La porte de la salle de bain s'ouvrit, Butters sortit, toujours en fredonnant sa foutue chanson. Kyle l'imaginait très clairement : il séchait ses cheveux quasi blond platine avec une serviette, en souriant et en parcourant la pièce du regard.
- Où est Kenny ? demanda-t-il avait une pointe de détresse dans la voix.
- Il nous attend au rez-de-chaussée, il voulait fumer, dit Stan. T'es prêt pour aller manger ?
- Oui ! Je, heu, je n'ai pas du tout d'argent, les copains. Il me restait deux dollars après les billets d'avion, mais je les ai dépensé pour prendre un donut.
- Ne t'inquiète pas, je payerai pour toi, dit Stan. Ou peut-être que Kenny voudra le faire. Viens, allons-y, j'ai besoin d'un vrai repas. Kyle, tu es sûr que tu ne veux pas venir ?
- Certain.
- Kyle est fâché ? demanda Butters. La question faisait tellement enfantine que Kyle ne put pas s'empêcher de rire intérieurement.
- Il va bien, dit Stan. Il est juste fatigué. Vieux, tu ne veux pas qu'au moins on te prenne quelque chose à emporter ?
- J'ai dit que j'avais pas faim.
- Stan, t'as entendu Kenny, laisse Miss pète-sec tranquille. Le lit couina comme si Cartman était descendu. Venez, les trous du cul. Ces petites côtelettes épicées ne vont pas se manger toutes seules.
Quelqu'un ouvrit la porte, et la voix de Butters disparu progressivement à mesure qu'il partait dans le couloir en parlant joyeusement de ce qu'il commanderait au restaurant, Cartman râlait à côté de lui. Stan poussa un soupir mélodramatique avant de les suivre. La porte se referma, l'ascenseur sonna, et ils étaient partis.

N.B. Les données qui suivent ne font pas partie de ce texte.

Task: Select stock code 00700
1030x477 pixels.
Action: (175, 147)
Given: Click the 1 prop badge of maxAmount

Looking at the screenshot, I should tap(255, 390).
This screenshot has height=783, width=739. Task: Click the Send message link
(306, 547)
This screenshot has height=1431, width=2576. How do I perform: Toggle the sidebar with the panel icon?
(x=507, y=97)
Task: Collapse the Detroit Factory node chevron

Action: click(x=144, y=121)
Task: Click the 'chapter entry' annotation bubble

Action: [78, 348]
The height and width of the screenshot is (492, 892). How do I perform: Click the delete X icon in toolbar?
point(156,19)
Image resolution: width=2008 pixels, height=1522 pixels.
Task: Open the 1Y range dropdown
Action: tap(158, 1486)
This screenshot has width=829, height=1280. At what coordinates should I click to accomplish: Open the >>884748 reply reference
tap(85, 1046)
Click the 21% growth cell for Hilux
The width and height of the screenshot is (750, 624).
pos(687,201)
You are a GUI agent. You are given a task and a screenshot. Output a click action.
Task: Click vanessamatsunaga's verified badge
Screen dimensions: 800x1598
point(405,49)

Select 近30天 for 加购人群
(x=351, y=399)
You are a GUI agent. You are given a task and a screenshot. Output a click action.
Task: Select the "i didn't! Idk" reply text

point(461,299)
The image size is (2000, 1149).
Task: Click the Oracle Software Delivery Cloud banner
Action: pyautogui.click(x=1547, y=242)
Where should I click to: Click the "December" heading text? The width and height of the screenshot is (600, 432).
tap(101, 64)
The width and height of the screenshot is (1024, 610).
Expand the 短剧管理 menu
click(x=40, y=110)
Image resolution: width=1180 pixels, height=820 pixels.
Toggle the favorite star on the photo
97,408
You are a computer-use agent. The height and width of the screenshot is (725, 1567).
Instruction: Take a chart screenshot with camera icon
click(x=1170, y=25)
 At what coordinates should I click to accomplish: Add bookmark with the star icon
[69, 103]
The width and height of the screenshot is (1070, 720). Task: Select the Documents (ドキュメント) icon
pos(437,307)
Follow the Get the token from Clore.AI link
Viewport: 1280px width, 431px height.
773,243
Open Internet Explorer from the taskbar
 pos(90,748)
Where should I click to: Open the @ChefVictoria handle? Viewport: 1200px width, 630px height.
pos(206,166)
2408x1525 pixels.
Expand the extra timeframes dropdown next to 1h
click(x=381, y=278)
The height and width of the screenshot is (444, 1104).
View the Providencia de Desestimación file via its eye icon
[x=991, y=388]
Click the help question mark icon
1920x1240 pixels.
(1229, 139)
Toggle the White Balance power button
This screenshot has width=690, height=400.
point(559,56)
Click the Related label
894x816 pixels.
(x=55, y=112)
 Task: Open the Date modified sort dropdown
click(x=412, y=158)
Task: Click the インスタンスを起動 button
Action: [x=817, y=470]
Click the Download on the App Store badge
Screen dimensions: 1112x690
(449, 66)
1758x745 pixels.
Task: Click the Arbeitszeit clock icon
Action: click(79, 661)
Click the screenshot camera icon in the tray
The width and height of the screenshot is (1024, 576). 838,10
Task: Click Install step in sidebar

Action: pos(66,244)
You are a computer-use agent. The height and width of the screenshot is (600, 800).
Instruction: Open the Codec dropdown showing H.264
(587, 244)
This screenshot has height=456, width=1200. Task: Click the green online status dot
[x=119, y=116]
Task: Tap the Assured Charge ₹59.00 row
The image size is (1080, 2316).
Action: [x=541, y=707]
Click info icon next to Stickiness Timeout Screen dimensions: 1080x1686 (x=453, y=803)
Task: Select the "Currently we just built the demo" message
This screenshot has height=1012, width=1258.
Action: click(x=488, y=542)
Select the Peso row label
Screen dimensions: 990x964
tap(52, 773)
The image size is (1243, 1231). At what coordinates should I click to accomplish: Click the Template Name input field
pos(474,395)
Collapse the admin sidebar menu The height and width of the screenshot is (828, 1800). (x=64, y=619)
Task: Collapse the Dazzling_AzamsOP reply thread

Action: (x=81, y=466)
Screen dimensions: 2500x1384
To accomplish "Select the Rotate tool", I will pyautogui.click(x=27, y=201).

Kyle roula sur le dos. La chambre était parfaitement silencieuse, tout était calme pour la première fois depuis qu'ils étaient partis faire ce road trip. Il y avait toujours la musique, la radio, les ronflements de Cartman, l'appareil photo de Stan, le vent contre la voiture et les bestioles dans les arbres. Là, il n'y avait qu'un bourdonnement sourd. Il voulait en profiter, sa rage était descendue quelque part au cœur de sa poitrine à présent. Ike lui avait conseillé un jour de faire de la méditation. Kyle avait essayé, mais il n'avait pas réussi à se mettre dans le bon état d'esprit, il était resté assis comme un idiot en stressant parce qu'il était certain qu'il n'avait pas la bonne technique pour se relaxer. Rien que le concept de vouloir ne penser à rien était complètement stupide à ses yeux, même s'il aurait aimé que ce fut possible.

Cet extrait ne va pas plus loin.